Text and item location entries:
* start *

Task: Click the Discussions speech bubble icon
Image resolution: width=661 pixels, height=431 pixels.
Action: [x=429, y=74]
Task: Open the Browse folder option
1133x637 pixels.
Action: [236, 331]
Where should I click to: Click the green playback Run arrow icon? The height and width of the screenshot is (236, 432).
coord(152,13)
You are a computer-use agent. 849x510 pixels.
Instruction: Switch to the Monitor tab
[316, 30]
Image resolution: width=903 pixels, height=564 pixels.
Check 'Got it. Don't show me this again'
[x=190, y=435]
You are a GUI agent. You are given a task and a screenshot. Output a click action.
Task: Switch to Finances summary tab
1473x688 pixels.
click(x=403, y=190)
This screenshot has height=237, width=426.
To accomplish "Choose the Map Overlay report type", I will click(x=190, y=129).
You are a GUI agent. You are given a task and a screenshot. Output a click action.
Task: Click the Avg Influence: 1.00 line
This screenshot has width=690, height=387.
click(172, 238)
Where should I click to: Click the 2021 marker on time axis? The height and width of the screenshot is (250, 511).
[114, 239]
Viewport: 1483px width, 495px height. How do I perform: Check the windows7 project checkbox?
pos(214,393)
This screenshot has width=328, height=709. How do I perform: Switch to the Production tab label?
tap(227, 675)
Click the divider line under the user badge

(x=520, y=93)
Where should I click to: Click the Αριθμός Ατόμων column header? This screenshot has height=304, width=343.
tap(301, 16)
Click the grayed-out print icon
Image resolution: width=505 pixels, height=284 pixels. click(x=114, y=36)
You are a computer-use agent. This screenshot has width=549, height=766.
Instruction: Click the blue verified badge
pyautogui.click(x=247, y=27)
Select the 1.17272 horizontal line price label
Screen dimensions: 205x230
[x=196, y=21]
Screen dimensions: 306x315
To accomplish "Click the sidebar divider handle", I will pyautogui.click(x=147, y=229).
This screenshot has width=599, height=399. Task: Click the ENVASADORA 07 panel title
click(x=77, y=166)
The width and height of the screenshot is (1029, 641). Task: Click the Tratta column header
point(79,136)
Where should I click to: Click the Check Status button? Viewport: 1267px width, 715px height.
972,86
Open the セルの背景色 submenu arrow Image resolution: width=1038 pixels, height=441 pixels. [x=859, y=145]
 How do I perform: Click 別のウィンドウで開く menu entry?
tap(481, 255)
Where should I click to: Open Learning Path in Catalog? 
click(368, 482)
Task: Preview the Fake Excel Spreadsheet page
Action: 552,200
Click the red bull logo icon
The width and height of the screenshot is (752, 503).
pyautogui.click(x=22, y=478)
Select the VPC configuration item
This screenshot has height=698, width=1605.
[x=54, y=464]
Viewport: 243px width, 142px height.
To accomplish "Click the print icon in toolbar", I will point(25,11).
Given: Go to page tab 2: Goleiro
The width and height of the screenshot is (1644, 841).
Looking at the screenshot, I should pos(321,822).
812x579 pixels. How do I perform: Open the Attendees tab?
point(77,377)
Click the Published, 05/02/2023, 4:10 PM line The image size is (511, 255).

* end *

▸ **Problem to solve**
Copy every one of these rows word for word.

▸ **Worked answer**
Task: Click the Discussions speech bubble icon
Image resolution: width=661 pixels, height=431 pixels.
Action: [x=429, y=74]
Task: Open the Browse folder option
1133x637 pixels.
Action: [236, 331]
Where should I click to: Click the green playback Run arrow icon? The height and width of the screenshot is (236, 432).
coord(152,13)
You are a computer-use agent. 849x510 pixels.
Instruction: Switch to the Monitor tab
[316, 30]
Image resolution: width=903 pixels, height=564 pixels.
Check 'Got it. Don't show me this again'
[x=190, y=435]
You are a GUI agent. You are given a task and a screenshot. Output a click action.
Task: Switch to Finances summary tab
1473x688 pixels.
click(x=403, y=190)
This screenshot has height=237, width=426.
To accomplish "Choose the Map Overlay report type", I will click(x=190, y=129).
You are a GUI agent. You are given a task and a screenshot. Output a click action.
Task: Click the Avg Influence: 1.00 line
This screenshot has width=690, height=387.
click(172, 238)
Where should I click to: Click the 2021 marker on time axis? The height and width of the screenshot is (250, 511).
[114, 239]
Viewport: 1483px width, 495px height. How do I perform: Check the windows7 project checkbox?
pos(214,393)
This screenshot has width=328, height=709. How do I perform: Switch to the Production tab label?
tap(227, 675)
Click the divider line under the user badge

(x=520, y=93)
Where should I click to: Click the Αριθμός Ατόμων column header? This screenshot has height=304, width=343.
tap(301, 16)
Click the grayed-out print icon
Image resolution: width=505 pixels, height=284 pixels. click(x=114, y=36)
You are a computer-use agent. This screenshot has width=549, height=766.
Instruction: Click the blue verified badge
pyautogui.click(x=247, y=27)
Select the 1.17272 horizontal line price label
Screen dimensions: 205x230
[x=196, y=21]
Screen dimensions: 306x315
To accomplish "Click the sidebar divider handle", I will pyautogui.click(x=147, y=229).
This screenshot has width=599, height=399. Task: Click the ENVASADORA 07 panel title
click(x=77, y=166)
The width and height of the screenshot is (1029, 641). Task: Click the Tratta column header
point(79,136)
Where should I click to: Click the Check Status button? Viewport: 1267px width, 715px height.
972,86
Open the セルの背景色 submenu arrow Image resolution: width=1038 pixels, height=441 pixels. [x=859, y=145]
 How do I perform: Click 別のウィンドウで開く menu entry?
tap(481, 255)
Where should I click to: Open Learning Path in Catalog? 
click(368, 482)
Task: Preview the Fake Excel Spreadsheet page
Action: 552,200
Click the red bull logo icon
The width and height of the screenshot is (752, 503).
pyautogui.click(x=22, y=478)
Select the VPC configuration item
This screenshot has height=698, width=1605.
[x=54, y=464]
Viewport: 243px width, 142px height.
To accomplish "Click the print icon in toolbar", I will point(25,11).
Given: Go to page tab 2: Goleiro
The width and height of the screenshot is (1644, 841).
Looking at the screenshot, I should pos(321,822).
812x579 pixels. How do I perform: Open the Attendees tab?
point(77,377)
Click the Published, 05/02/2023, 4:10 PM line The image size is (511, 255).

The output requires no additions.